LOS ANGELES – Rock ‘n’ Roll fans gathered at a candlelight vigil on The Sunset Strip late last night to mourn the loss of a promised Foo Fighters indefinite hiatus that was in the end only an elaborate prank by the stadium rockers.

“I just wish I had more time in a world without Foo Fighters,” said Bret Steenberg, 23. “I really thought I was going to be able to live my life without reading some self-gratifying article everyday about how nice Dave Grohl is for singing happy birthday to a fan, or baking a cake shaped like the Bad Brains logo, or whatever the fuck else that cornball is doing to try and seem legit.”

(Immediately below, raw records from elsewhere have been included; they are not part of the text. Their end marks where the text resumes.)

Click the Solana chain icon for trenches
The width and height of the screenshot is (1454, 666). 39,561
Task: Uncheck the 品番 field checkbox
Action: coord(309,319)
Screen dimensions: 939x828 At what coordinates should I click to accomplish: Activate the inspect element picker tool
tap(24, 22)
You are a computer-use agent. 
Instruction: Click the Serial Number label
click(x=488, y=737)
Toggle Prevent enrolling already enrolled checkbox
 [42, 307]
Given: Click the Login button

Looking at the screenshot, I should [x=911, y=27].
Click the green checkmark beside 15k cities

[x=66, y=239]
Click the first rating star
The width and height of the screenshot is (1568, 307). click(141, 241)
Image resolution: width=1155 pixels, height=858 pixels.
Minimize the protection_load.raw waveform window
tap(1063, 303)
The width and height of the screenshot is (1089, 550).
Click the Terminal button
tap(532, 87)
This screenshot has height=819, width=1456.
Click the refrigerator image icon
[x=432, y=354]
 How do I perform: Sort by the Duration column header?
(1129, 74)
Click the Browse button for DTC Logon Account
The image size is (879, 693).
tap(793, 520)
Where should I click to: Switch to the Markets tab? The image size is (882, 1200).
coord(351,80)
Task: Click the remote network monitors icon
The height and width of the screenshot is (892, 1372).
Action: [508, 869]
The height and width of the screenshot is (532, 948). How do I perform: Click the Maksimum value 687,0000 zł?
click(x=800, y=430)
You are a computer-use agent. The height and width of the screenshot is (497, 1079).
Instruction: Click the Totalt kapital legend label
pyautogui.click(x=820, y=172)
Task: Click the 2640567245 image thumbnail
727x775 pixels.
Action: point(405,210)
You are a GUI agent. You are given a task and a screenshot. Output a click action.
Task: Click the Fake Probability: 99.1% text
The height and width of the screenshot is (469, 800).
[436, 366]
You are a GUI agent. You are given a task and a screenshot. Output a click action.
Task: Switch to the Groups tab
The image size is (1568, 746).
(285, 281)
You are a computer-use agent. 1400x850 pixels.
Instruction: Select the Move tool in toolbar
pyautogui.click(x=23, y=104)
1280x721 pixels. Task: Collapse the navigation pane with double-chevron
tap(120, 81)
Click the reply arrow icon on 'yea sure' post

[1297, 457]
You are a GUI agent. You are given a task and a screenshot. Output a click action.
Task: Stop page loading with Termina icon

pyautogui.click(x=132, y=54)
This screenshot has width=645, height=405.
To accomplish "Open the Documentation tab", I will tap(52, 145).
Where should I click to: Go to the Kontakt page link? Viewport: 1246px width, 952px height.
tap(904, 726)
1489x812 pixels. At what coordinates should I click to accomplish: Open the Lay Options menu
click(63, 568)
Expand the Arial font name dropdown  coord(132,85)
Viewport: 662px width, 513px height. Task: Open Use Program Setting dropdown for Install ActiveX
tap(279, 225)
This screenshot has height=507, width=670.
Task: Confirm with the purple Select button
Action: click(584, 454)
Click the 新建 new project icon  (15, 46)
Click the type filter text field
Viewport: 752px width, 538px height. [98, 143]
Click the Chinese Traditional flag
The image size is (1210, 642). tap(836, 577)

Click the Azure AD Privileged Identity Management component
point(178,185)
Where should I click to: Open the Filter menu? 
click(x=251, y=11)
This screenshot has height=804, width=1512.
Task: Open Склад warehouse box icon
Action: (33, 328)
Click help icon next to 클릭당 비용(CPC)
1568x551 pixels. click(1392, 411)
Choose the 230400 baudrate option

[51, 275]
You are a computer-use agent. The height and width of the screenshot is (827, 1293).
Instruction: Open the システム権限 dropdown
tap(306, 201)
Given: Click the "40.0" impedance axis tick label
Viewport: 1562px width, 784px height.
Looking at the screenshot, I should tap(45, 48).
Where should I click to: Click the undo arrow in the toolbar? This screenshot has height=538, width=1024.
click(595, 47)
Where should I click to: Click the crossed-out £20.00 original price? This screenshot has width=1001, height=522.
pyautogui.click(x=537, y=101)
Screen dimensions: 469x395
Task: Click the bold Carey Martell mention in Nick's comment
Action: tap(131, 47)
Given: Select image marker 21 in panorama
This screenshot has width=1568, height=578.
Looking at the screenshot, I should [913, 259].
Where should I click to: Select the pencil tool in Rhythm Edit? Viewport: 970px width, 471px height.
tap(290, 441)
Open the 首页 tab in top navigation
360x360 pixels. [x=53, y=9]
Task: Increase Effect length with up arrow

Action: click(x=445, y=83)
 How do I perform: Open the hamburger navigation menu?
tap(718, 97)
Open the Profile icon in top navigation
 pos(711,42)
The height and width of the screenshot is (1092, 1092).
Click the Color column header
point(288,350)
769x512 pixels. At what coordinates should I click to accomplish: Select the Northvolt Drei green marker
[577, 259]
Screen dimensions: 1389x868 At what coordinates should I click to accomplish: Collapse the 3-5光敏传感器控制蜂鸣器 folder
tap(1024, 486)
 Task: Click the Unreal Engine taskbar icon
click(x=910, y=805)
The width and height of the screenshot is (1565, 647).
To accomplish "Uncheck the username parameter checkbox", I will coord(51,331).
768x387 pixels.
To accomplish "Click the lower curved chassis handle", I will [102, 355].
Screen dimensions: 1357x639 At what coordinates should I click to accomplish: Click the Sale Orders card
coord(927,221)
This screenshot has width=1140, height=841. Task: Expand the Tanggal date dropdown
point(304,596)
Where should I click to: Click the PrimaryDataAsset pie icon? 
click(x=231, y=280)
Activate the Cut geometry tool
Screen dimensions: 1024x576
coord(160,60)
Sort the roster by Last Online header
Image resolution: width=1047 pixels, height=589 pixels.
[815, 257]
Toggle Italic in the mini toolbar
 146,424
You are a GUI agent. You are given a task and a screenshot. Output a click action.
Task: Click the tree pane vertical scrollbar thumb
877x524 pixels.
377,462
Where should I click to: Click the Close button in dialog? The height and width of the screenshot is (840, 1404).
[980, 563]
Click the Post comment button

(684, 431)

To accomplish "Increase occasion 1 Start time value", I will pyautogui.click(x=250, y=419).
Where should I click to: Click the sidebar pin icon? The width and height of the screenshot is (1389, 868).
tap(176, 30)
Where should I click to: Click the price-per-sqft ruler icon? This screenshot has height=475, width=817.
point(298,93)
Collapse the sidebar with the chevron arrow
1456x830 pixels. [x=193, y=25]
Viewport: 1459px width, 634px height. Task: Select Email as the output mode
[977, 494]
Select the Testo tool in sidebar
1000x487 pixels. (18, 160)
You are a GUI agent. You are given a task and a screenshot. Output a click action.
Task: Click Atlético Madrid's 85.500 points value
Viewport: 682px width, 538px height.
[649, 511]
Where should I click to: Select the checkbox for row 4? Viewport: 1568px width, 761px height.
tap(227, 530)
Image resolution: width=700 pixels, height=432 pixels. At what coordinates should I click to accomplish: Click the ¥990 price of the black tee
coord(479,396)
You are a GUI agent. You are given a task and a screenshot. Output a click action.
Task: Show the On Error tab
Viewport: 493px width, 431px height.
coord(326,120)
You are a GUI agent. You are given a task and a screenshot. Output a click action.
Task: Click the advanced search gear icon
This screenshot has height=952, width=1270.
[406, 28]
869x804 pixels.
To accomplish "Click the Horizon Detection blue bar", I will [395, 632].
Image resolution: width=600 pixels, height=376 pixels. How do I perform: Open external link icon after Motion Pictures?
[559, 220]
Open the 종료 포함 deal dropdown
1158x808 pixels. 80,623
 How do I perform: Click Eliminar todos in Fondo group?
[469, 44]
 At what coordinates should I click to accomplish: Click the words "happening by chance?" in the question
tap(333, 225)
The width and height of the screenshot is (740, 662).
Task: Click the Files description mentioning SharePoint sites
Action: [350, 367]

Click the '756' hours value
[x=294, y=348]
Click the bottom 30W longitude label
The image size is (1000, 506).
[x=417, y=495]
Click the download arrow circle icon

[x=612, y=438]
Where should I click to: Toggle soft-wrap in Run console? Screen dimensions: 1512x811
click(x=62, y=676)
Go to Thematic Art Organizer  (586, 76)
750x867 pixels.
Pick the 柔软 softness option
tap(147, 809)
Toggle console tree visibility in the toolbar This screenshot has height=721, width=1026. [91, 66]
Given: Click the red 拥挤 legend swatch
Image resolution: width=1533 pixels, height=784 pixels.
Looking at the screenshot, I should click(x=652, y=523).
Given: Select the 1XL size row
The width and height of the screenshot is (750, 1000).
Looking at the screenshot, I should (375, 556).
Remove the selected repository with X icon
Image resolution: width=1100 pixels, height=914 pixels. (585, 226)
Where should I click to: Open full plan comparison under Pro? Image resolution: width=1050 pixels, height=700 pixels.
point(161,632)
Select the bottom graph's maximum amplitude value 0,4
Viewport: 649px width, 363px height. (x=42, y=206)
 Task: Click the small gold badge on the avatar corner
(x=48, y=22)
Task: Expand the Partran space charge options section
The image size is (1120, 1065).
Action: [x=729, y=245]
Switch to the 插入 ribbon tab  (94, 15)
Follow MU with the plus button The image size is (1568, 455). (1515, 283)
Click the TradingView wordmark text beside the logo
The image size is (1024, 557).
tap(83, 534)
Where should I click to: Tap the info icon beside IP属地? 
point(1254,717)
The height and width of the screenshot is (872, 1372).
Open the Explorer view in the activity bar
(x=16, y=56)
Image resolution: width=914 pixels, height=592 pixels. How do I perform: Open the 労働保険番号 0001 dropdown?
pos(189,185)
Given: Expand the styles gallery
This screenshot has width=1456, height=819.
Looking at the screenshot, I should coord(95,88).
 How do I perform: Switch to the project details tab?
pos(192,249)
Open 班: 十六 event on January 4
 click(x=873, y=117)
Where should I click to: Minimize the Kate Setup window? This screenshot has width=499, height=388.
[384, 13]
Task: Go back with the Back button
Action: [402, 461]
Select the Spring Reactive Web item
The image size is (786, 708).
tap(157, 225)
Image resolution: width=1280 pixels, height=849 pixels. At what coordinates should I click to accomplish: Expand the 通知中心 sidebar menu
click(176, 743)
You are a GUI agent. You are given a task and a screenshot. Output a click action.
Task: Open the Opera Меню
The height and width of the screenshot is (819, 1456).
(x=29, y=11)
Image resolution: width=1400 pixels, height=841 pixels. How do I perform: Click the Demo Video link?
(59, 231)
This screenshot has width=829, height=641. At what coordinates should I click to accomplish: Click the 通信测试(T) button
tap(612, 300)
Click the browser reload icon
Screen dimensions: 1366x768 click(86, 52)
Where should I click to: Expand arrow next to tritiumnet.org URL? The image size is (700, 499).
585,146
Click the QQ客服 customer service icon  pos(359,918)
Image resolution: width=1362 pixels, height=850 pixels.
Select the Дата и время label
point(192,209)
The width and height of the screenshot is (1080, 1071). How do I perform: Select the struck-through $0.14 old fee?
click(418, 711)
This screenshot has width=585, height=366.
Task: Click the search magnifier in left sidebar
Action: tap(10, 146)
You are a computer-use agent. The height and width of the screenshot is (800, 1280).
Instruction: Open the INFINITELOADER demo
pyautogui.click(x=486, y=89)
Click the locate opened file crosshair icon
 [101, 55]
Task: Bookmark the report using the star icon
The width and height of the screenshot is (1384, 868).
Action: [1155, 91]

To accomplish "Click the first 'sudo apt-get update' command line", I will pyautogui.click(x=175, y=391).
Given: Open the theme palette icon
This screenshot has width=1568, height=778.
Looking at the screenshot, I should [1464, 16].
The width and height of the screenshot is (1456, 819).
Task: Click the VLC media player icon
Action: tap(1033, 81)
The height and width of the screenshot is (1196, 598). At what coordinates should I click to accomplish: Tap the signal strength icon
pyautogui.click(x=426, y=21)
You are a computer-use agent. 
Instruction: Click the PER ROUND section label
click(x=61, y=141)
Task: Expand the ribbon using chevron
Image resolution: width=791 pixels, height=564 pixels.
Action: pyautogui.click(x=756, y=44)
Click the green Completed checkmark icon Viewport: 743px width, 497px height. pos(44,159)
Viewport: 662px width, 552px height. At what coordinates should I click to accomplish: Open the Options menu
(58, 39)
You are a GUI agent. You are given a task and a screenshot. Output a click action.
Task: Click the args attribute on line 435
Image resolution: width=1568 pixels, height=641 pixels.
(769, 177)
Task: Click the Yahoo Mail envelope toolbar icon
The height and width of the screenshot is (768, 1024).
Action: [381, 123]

Fans had rejoiced amid rumors that Foo Fighters would be breaking up, only to have their dreams snatched away by the band’s sophomoric brand of humor.

“We get it man: he was in Nirvana. But can I really care 25 years later?” said Chris Halpbert, who hasn’t lived in a world without Foo Fighters since he was 11-years old. “Why is a 50-year-old man pranking his fans anyways? It was cute when I was in high school, but jeez, grow up Dave.”


Some fans had actually feared that a Foo Fighters hiatus would only have led to a more pervasive and aggressive Dave Grohl good-guy persona.

“In theory the Foo Fighters breaking up would have been great, I can’t stand Everlong,” explained Jessica Christie, a fan of rock music made by people who aren’t old enough to be her parents. “But in reality we probably would have just been bombarded with a self-indulgent documentary about Dave Grohl painting the covers of his favorite hardcore records or something. Just continuing to ignore the Foo Fighters wholly ignore-able music may end up being a best case scenario.”